Suggestion 2: Because people were engaged when freewriting and in small group dialogue (than in the plenary format of the panel), continue to invite people to formulate in writing their contribution to an ideal research agenda [in wordprocessor or on paper before submitted to http://bit.ly/SixPQs] then share in pairs (with someone you don't know) and discuss/explain/interrogate (and perhaps revise & resubmit). (This will help participants in their ongoing work, even if they are not involved with the workshop's project afterwards.)
Six Principles or Questions
In a time-constrained first pass, the categories below were discerned by PT. Some participants had most points in one category (e.g., Objectives or Methods) and some had a mix. (Conjecture from PT: for a research agenda to enlist the participants in this workshop, it would need to make room for development in each category and for cross-challenges among them.)
- e.g., "Starting point must be full understanding of existing evidence"
- "Build upon or leverage existing infrastructure which includes cohorts" / "Encourage collaboration across sectors and disciplines to help garner the infrastructure and support needed for large nested RCT cohorts."
- "Address a significant health issue"
- Methods & conceptualization
- "Can built environment and other contextual variables be creatively translated into experiments (as J.I. wondered)? (What exemplars are there to learn from?)"

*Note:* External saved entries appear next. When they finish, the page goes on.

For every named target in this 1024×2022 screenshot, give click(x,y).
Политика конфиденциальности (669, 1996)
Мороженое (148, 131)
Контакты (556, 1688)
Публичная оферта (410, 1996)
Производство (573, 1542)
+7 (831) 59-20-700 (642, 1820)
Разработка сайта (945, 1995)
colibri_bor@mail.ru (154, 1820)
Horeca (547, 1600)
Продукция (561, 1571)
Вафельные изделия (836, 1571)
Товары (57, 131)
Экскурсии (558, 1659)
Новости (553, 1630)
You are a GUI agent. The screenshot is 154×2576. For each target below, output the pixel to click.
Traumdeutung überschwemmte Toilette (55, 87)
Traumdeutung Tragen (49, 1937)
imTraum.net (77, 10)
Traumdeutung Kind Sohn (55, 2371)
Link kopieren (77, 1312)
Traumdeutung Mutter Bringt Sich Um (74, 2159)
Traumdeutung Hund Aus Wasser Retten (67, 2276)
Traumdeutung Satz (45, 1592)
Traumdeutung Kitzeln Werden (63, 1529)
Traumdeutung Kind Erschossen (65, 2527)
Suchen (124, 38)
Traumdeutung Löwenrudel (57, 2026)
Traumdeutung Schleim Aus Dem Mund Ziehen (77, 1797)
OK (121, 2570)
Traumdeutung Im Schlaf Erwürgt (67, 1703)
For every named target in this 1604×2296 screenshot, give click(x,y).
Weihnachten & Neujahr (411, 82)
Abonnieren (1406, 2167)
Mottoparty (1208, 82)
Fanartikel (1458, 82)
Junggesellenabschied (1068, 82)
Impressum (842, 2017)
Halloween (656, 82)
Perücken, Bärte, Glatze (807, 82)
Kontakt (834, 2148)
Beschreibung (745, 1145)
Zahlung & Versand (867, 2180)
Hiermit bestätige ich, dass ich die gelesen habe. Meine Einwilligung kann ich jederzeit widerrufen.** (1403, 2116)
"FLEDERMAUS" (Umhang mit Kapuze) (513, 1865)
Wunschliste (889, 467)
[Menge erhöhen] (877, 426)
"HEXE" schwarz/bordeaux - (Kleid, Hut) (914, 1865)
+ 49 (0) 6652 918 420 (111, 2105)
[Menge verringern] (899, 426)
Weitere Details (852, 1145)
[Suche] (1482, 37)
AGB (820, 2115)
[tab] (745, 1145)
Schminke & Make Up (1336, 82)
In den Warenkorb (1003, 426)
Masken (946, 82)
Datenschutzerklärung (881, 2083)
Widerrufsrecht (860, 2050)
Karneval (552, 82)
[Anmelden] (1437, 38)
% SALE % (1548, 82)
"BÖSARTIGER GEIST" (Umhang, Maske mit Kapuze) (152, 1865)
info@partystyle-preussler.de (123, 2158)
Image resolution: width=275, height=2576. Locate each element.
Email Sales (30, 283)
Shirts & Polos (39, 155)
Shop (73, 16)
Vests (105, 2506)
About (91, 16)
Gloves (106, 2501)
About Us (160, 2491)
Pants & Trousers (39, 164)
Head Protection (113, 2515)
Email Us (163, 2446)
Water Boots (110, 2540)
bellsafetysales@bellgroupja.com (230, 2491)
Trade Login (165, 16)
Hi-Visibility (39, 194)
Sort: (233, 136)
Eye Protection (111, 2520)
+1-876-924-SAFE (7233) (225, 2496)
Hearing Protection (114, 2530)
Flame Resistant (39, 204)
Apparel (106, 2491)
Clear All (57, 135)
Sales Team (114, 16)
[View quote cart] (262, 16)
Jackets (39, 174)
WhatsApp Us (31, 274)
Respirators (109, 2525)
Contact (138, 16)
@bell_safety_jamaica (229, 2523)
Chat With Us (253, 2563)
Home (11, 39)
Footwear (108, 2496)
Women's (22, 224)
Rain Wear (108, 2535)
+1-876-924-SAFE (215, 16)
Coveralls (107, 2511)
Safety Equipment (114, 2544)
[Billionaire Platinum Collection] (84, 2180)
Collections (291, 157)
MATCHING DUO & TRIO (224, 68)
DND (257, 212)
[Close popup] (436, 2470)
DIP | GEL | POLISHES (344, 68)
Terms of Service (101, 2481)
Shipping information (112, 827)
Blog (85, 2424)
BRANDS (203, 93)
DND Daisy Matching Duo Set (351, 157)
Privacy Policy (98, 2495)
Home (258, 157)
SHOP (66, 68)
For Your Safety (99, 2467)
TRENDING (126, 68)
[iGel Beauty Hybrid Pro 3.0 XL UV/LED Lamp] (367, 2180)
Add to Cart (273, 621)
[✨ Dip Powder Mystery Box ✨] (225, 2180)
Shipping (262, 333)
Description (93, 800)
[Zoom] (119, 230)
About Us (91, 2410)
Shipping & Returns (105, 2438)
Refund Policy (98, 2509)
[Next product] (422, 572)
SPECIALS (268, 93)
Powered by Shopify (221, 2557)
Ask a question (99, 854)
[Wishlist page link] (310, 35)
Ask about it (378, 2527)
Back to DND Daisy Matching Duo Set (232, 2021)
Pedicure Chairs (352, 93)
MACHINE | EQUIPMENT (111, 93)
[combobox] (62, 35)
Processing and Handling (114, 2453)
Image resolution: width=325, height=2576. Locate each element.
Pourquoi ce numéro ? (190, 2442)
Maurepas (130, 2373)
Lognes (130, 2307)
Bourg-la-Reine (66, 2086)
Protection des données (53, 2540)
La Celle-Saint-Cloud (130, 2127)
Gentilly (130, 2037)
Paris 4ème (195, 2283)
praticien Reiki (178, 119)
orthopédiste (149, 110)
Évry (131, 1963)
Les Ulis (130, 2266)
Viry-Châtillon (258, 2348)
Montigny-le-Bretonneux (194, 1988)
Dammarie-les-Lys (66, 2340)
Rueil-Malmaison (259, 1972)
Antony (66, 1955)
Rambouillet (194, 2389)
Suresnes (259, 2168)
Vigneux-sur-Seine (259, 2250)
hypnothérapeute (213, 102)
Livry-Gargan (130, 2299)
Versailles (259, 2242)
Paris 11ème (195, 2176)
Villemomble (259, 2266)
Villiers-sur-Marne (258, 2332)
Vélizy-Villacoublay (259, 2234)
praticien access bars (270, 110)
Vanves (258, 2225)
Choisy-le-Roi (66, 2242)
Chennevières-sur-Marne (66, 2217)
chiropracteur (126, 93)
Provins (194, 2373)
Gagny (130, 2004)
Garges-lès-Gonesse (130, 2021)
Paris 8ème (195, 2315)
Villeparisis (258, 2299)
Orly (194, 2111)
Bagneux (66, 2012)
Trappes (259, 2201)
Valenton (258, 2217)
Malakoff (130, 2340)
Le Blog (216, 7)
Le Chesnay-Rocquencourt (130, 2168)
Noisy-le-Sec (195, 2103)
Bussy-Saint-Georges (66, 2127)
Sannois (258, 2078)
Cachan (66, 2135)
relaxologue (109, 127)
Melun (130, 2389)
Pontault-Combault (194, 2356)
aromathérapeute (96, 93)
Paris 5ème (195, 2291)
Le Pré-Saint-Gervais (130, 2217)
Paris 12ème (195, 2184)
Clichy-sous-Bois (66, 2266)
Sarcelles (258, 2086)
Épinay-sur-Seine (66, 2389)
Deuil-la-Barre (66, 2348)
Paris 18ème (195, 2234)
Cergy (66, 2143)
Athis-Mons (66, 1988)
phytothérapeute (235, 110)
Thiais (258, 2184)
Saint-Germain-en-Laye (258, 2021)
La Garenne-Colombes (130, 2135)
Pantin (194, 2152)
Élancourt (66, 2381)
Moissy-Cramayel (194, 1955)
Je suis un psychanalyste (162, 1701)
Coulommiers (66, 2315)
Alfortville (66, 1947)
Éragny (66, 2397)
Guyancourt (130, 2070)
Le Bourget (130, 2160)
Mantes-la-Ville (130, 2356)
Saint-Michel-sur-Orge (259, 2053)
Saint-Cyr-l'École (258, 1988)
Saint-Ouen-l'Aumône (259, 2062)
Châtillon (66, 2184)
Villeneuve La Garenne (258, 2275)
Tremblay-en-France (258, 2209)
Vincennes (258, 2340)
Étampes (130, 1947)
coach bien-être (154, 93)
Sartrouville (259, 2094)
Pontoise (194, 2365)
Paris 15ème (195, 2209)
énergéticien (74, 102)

- "Practitioners and policy makers (decision makers) should be involved in setting priorities" / "An honest account of the formation of OHS (and how it has not included an intervention arm) would help clarify what needs to be done to get an intervention agenda adopted and funded."
- "Can intervention studies be a way to empower cohort study particiants? (Passivity -> actvity)"
- "Encourage collaboration across sectors and disciplines to help garner the infrastructure and support needed for large nested RCT cohorts."
- Social health
- "Equity concerns and impact should be built into any intervention study designs - e.g. differential impact of interventions."